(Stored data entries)
--------------------------------

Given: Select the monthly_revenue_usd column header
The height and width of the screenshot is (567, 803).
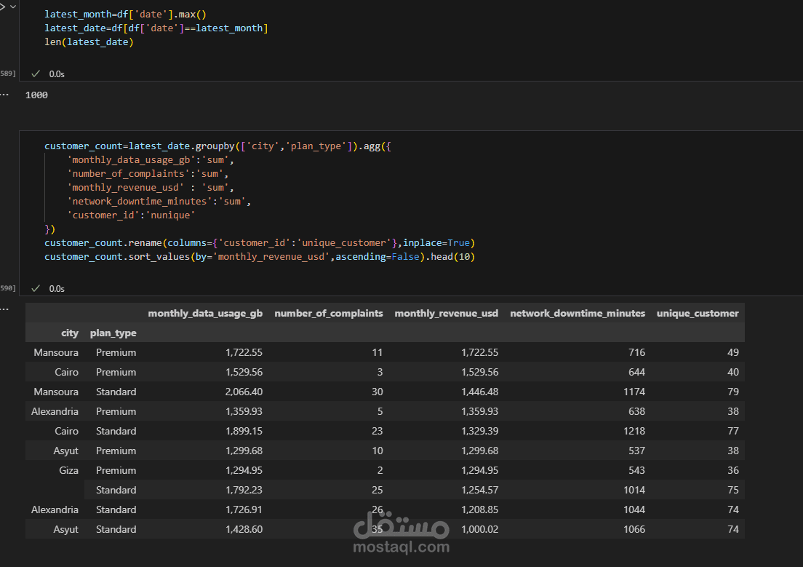Looking at the screenshot, I should coord(446,313).
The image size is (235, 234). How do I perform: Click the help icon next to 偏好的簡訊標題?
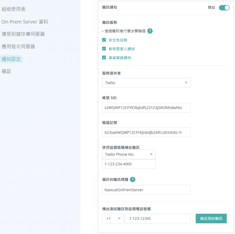[x=132, y=180]
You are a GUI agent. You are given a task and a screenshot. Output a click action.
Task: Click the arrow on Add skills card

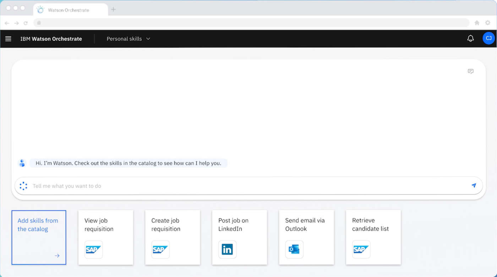coord(57,256)
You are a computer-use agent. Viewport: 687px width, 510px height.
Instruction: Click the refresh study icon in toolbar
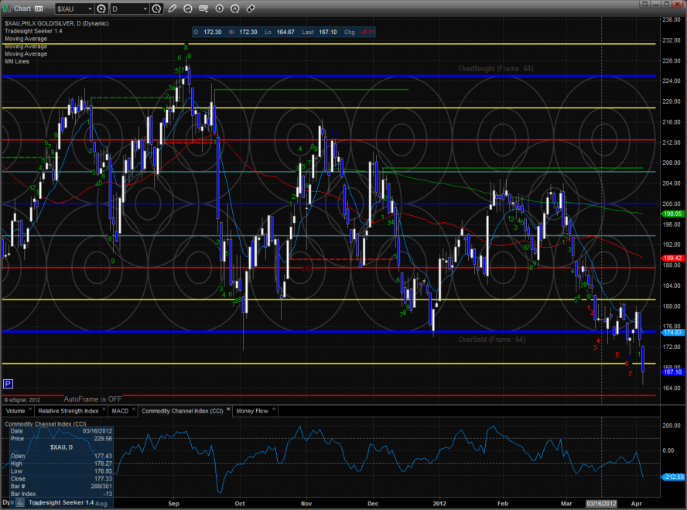click(189, 9)
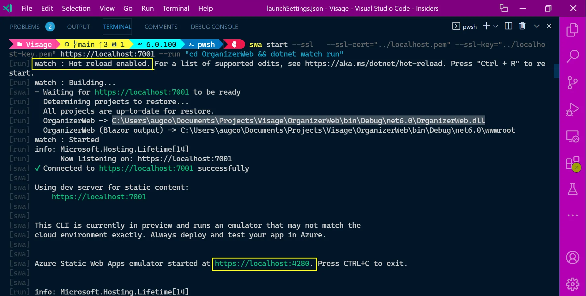This screenshot has width=586, height=296.
Task: Click the terminal scrollbar thumb
Action: [x=556, y=71]
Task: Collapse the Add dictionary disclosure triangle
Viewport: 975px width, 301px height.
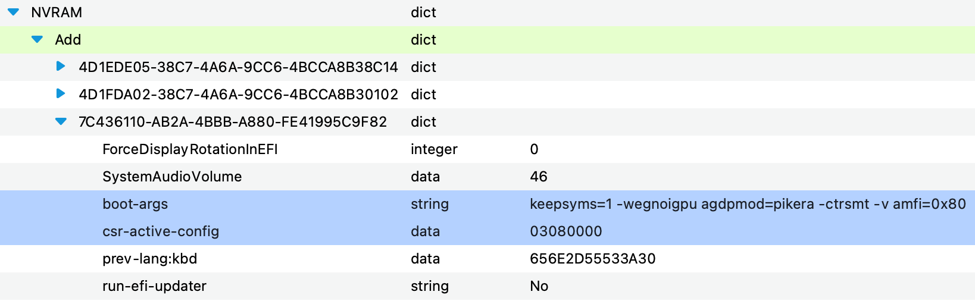Action: pos(37,39)
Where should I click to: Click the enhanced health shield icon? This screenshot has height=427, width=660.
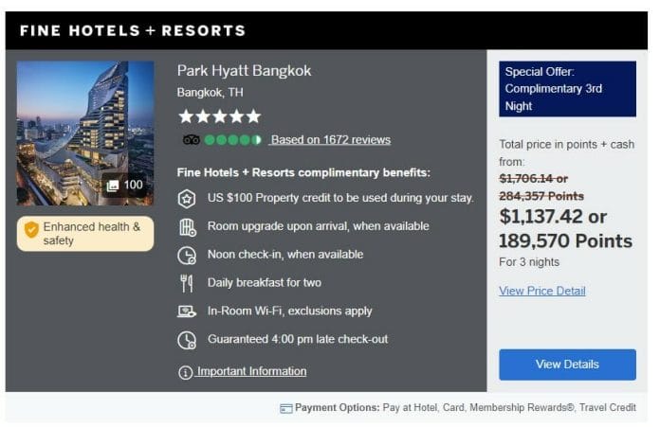[31, 229]
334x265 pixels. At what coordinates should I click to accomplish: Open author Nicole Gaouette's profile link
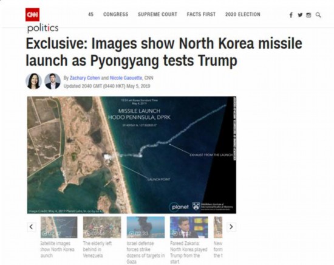tap(126, 78)
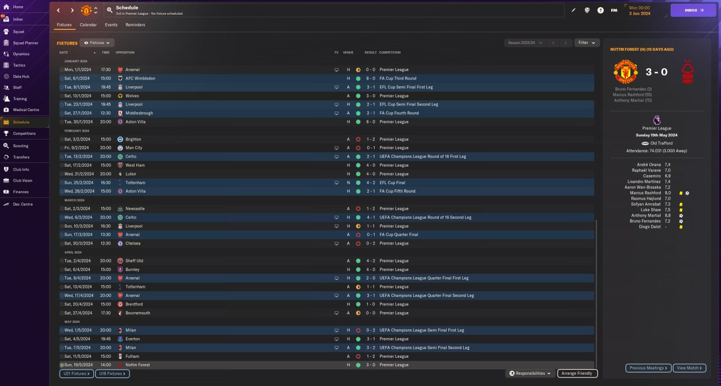721x386 pixels.
Task: Click the Arrange Friendly button
Action: point(577,373)
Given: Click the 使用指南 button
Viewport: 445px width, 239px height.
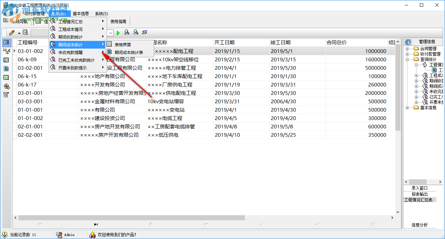Looking at the screenshot, I should pos(118,21).
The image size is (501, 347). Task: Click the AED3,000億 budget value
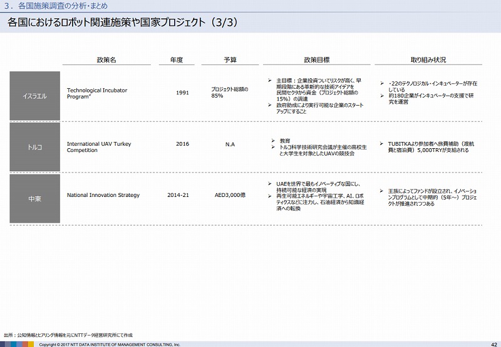coord(230,195)
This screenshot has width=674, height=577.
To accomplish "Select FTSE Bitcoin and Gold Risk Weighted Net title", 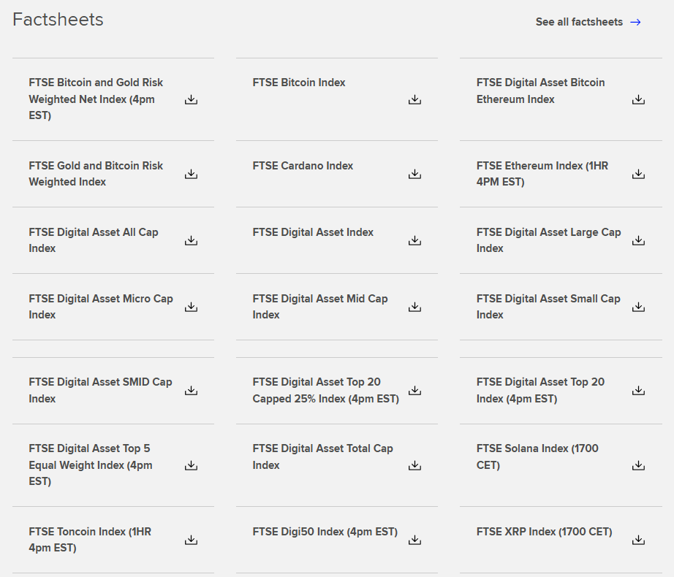I will pyautogui.click(x=96, y=99).
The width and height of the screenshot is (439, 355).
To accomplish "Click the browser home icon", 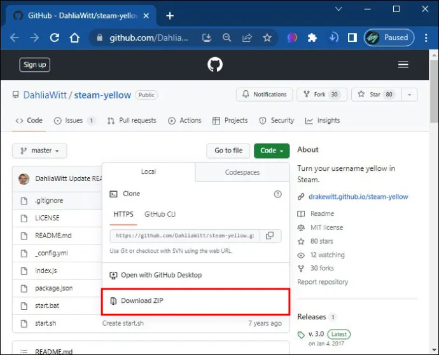I will point(74,37).
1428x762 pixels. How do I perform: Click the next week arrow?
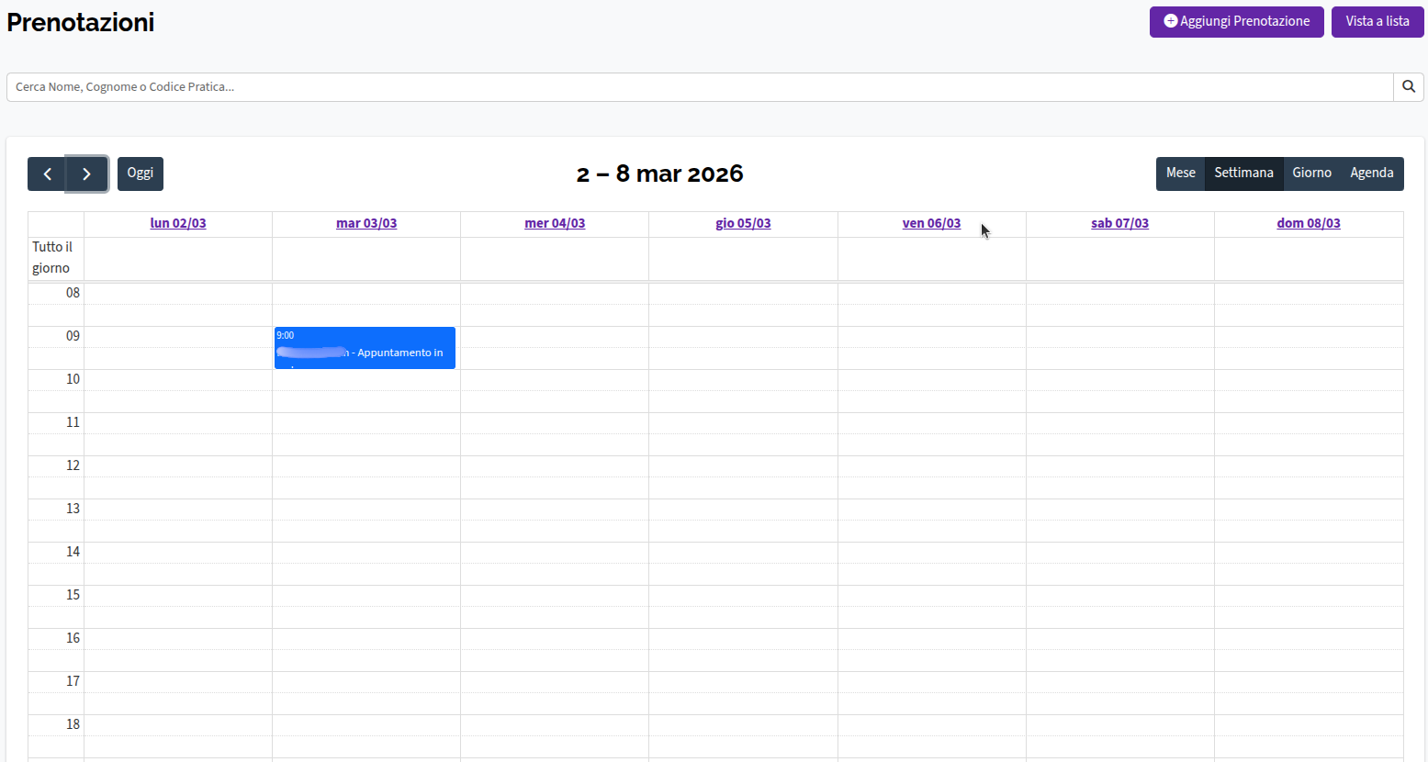pyautogui.click(x=87, y=174)
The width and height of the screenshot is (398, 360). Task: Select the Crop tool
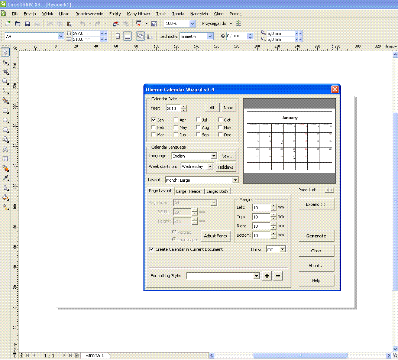(5, 71)
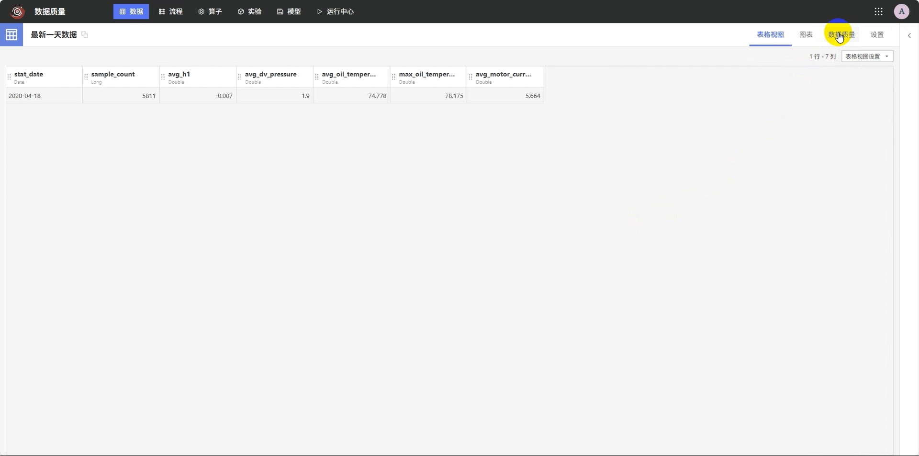Image resolution: width=919 pixels, height=456 pixels.
Task: Click drag handle of avg_h1 column
Action: (x=163, y=77)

--------------------------------

Only the number of lines in the data that hold "agent" should be stated.

> _Solution to this problem_
2